The one thing I did not realize about Burgundy, and the Cotes de Nuits in particular where all of the best are located, is how small it really is. Literally, individual winemakers might own three or four ROWS of grapes (not acres, not fields, rows!), and from this they work their own individual magic. Consequently, there are thousands of winemakers in just a very tiny area; it's murder to figure it all out, but there are some experts out there who try.

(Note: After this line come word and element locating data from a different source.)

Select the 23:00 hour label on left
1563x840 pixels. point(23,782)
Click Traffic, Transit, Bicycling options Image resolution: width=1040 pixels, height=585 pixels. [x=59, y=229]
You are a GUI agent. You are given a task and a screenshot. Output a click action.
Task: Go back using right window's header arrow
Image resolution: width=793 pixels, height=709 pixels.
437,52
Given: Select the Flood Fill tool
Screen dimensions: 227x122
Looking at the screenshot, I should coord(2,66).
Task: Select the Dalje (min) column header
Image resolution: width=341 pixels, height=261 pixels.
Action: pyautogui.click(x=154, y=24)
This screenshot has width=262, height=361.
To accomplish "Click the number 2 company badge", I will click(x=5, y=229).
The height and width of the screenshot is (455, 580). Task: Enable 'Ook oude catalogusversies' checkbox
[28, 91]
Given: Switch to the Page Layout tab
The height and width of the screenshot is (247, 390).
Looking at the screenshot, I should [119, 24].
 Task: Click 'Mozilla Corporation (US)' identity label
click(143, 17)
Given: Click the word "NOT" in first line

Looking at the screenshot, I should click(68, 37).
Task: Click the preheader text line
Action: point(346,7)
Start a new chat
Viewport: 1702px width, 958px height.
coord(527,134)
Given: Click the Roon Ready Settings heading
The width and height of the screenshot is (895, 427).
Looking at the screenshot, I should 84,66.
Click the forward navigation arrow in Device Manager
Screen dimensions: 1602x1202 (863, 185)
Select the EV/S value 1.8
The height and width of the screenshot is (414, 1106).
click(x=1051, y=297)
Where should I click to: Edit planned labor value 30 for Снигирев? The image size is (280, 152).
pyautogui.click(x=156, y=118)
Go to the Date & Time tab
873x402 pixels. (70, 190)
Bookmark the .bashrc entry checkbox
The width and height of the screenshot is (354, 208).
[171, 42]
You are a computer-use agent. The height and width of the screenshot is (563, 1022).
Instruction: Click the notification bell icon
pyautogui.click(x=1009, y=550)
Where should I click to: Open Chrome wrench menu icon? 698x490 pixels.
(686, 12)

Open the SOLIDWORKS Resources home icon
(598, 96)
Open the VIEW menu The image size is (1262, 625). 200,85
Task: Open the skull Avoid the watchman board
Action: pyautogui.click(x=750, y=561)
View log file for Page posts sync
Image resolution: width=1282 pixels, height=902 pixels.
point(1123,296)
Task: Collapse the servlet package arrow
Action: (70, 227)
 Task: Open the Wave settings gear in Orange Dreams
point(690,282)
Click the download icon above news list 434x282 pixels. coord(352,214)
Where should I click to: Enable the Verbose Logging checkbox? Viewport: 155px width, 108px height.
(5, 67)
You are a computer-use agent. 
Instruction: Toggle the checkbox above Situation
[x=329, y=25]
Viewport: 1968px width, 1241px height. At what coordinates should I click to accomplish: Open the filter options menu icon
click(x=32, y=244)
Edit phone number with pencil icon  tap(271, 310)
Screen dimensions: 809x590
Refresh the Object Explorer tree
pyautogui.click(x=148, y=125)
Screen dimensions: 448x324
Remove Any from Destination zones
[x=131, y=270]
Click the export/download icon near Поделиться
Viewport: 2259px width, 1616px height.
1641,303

Anyway, we took a little tour out of Dijon out into the vineyards and all the little towns. The tour was fantastic! Castles everywhere with little towns constrained by vineyards. When we eventually arrived at the tasting, we were able to taste and buy a wine that comes from very nearly he best vines in the world; I speak of the famous Romanee-Conti in the centre of the Cotes de Nuits. Well, the wine we got to try was from vines that are literally only 600 feet from those of Romanee, and it was just superb. We bought a bottle for only 35 Euro, and here is the kicker: a bottle of Romanee-Conti (if you can even succeed in finding someone to sell it to you, which is the real coup d'etat!) is usually worth over 4000 Euro. For only 600 feet! Now I don't know about you, but I find it hard to believe that there can be that much difference for that much value, but hey it's been that way forever... Nevertheless, I thought to myself, we are so so lucky to be able to get our hands on this, very lucky indeed!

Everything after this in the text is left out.